Problem statement:
Swap "UPLOAD link" for "UPLOAD button" in the stretch from the line containing "Disable 親注文をキャンセルする permission" through the line containing "Screen dimensions: 1372x890 point(1244,66)", and give back only those lines with nothing else changed.

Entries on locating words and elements
- - -
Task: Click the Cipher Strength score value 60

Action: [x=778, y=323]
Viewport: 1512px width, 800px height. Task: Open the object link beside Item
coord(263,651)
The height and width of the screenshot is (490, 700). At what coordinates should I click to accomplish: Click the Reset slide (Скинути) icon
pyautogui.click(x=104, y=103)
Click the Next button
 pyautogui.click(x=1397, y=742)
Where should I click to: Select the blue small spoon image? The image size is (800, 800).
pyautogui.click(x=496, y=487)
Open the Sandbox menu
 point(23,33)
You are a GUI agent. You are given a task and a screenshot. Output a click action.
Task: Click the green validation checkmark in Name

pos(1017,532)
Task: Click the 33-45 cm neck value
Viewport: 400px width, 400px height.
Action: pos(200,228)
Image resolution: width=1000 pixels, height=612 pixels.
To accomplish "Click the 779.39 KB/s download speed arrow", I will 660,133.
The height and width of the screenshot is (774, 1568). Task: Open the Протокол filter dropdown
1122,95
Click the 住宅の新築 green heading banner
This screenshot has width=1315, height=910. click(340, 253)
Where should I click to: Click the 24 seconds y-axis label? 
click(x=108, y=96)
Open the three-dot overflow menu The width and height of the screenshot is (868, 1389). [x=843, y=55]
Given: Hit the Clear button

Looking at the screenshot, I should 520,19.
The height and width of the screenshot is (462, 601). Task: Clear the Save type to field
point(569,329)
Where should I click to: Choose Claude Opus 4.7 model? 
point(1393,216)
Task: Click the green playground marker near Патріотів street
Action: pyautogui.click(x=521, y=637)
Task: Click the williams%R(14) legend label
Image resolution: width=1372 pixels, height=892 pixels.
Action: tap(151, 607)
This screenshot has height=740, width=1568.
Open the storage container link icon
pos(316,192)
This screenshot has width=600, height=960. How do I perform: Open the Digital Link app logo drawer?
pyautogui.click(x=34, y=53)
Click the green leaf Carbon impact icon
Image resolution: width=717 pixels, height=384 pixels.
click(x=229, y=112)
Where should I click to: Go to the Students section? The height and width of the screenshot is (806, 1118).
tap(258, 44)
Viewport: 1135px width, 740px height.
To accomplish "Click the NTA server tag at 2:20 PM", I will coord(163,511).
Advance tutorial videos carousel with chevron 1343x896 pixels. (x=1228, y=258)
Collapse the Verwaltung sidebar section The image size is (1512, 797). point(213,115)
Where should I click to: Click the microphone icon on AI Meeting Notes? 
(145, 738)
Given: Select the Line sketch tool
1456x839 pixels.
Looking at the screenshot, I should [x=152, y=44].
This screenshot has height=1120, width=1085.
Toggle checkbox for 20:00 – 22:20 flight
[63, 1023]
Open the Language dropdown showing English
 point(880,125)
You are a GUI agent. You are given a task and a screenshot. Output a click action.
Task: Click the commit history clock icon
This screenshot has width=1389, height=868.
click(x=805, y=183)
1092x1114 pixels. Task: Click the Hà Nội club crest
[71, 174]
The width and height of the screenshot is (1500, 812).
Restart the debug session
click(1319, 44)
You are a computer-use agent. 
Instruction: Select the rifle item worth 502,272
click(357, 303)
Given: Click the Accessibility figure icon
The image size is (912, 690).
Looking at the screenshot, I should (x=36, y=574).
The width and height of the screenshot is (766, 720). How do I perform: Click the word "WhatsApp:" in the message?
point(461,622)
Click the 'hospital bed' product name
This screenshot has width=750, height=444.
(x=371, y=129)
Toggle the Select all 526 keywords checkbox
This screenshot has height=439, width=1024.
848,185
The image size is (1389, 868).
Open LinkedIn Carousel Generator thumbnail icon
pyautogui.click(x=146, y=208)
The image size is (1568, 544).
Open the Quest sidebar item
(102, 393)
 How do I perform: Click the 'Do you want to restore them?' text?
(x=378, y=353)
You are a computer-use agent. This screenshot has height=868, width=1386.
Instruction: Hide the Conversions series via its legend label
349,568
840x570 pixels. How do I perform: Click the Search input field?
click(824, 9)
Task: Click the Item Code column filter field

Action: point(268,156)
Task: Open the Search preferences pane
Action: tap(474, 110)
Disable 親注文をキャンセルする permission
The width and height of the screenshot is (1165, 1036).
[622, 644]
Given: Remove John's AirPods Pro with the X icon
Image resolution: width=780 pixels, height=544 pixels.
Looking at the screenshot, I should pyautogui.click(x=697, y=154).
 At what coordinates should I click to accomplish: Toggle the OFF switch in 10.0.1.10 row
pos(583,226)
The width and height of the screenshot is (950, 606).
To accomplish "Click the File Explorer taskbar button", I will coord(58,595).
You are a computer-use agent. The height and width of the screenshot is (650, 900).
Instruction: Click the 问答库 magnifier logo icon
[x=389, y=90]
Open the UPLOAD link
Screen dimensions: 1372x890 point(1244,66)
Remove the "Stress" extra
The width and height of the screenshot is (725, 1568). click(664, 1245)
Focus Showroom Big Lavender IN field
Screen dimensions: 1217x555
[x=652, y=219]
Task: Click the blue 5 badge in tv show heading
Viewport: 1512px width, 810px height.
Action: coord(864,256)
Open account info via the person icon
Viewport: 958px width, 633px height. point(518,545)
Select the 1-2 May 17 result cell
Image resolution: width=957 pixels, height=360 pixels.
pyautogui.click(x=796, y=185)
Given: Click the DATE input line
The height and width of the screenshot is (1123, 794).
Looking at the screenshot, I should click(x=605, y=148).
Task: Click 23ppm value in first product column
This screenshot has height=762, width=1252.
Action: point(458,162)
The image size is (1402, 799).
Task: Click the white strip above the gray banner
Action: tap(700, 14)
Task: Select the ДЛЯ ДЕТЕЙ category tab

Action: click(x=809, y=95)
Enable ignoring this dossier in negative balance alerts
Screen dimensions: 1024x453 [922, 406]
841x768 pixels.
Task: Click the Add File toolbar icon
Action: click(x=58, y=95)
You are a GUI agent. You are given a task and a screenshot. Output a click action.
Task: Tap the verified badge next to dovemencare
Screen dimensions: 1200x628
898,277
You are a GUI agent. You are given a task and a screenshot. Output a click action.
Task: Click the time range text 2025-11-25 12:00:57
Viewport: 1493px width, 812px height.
- - -
Right answer:
Disable 親注文をキャンセルする permission
The width and height of the screenshot is (1165, 1036).
[622, 644]
Given: Remove John's AirPods Pro with the X icon
Image resolution: width=780 pixels, height=544 pixels.
Looking at the screenshot, I should pyautogui.click(x=697, y=154).
 At what coordinates should I click to accomplish: Toggle the OFF switch in 10.0.1.10 row
pos(583,226)
The width and height of the screenshot is (950, 606).
To accomplish "Click the File Explorer taskbar button", I will coord(58,595).
You are a computer-use agent. The height and width of the screenshot is (650, 900).
Instruction: Click the 问答库 magnifier logo icon
[x=389, y=90]
Open the UPLOAD button
Screen dimensions: 1372x890 point(1244,66)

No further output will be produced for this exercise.